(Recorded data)
================================
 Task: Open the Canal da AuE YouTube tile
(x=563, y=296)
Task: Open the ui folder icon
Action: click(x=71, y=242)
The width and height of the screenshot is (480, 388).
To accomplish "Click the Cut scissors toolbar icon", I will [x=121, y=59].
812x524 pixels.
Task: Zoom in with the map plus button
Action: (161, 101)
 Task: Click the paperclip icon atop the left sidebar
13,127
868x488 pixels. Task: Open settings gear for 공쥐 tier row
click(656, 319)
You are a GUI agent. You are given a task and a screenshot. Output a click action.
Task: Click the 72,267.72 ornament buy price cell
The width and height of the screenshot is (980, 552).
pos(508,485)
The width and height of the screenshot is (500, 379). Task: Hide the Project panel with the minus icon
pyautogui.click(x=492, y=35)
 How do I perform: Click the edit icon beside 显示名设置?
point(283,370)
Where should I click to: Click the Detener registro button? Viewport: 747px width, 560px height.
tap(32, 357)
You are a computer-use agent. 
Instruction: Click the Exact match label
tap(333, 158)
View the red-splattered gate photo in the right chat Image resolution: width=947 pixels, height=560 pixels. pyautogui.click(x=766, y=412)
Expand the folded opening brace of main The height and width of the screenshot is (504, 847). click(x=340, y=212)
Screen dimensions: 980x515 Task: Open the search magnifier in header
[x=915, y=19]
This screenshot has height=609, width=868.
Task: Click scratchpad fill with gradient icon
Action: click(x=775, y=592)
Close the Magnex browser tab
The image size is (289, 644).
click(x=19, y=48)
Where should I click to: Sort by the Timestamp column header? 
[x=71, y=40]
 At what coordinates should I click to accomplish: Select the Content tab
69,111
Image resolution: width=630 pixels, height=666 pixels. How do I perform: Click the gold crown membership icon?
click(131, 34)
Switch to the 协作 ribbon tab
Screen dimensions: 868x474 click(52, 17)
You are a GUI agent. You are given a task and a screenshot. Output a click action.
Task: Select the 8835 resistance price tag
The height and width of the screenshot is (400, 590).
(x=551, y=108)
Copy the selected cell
================================
Go over the data and return every line that includes the word "cell".

- Written solution
Task: Click the 72,267.72 ornament buy price cell
Copy the selected cell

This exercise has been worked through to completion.